At least what he felt for her was just physical. It would have been worse if his heart had gotten in on this. He was no longer in love with Jordan—and he had to make sure it stayed that way. He definitely didn’t want old emotion and baggage to interfere if Jordan and he had to team up against the coochie-coochie woman who’d given birth to him.
“Remember that time we took a trip to Mexico?” Theo asked her. Apparently, he’d decided to linger around a bit after all.
Jordan groaned loud enough that Dylan was guessing that wasn’t a pleasant event. “Theo, I don’t want to talk about rashes, bleaching or tats.”
Yeah, definitely unpleasant, and Dylan hoped all of those things hadn’t actually happened on that one trip.
“Neither do I,” Theo assured her. “I want you to remember that I had the right idea about hiking out to those ruins. Remember? A hurricane washed them away just a month later, and if you hadn’t seen them when you did, you would have missed the chance of a lifetime.”
Her next huff wasn’t as loud as the first one, but it still smacked of frustration. “Just go ahead and say what you’re trying to say and quit trying to tie it to a lesson.”
So that’s what Theo was trying to do. Dylan wondered if Theo knew that he sucked at it.
“I’m well aware that the timing is bad for this,” Theo continued. He took the ring box from his pocket and handed it to Jordan, obviously ignoring all the mood signals she was giving him. Even Corbin could have picked up on her body language, and the language was yelling that this was the worst possible time to give her an engagement ring. “But I want you to hold on to this for a while and think about it.”
She was shaking her head the whole time he was talking, but that didn’t stop Theo from pushing the box into her shirt pocket. Jordan looked ready to push it right back at him, maybe into his face, but Theo took off, practically running to get into his car. He didn’t drive away, though. He sat there and made a call. Maybe to the airlines to work out a return flight.

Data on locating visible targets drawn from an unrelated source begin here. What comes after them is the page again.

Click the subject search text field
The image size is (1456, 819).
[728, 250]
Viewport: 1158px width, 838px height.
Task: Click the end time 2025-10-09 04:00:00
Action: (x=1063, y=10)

Now that he had some semiprivacy with his mom, Dylan went with the most obvious question. Well, the most obvious other than why she had taken up baby babbling. “Why are you doing this?” Dylan came out and asked her.
“Because I love this little snookum.” Regina just kept up the attempts to goose, patty-cake and do other things that only seemed to make Corbin hide his face even more. At this rate, the kid was going to smother himself.
“Please stop,” Dylan warned her, but he tried to keep his tone pleasant so he wouldn’t upset Corbin. “And talk to me. Use adult words and your inside voice. Why?”
Finally, his mother’s expression got serious, and Jordan must have known the next part of this conversation wasn’t going to involve any patty-cakes. “Corbin, would you like lunch now?”
That got the boy’s head lifting off Dylan’s shoulder. “Pep-ronni?” Corbin asked.
“Maybe. If there’s any leftover. If not, I’ll fix you something.” Jordan took him from Dylan, easing Corbin into her arms.
Dylan had to hand it to Jordan. She didn’t glare at his mom as she took Corbin inside. But Dylan doubted he was able to hold back in the glare department. He didn’t like that he was going to have to say some unpleasant things to her.
In his mind, Dylan said: Remember when Dad and you got a divorce, and you stepped up to become this wonderful mom who made sure her kids weren’t hurt from the flak of a nasty divorce?
And his mom probably would answer: There’s no need for sarcasm. I was an emotional mess, and it wouldn’t have helped any of you had I stayed.
Then, he would snap: An emotional mess would have been better than no mess at all, and I can’t forget that you left Lucian to finish raising us. FYI, Lucian hasn’t forgotten it, either.
That was the past, his mom would argue.
And then she would probably start to cry.
Dylan silently cursed. It was impossible to argue—even mentally—with a crying woman, especially when these tears wouldn’t be fake. Words, even truthful ones, would hurt her, and as mad as he was, he couldn’t do that. Well, not unless she kept pressing about this custody and doing that annoying baby talk. So he tried a different angle.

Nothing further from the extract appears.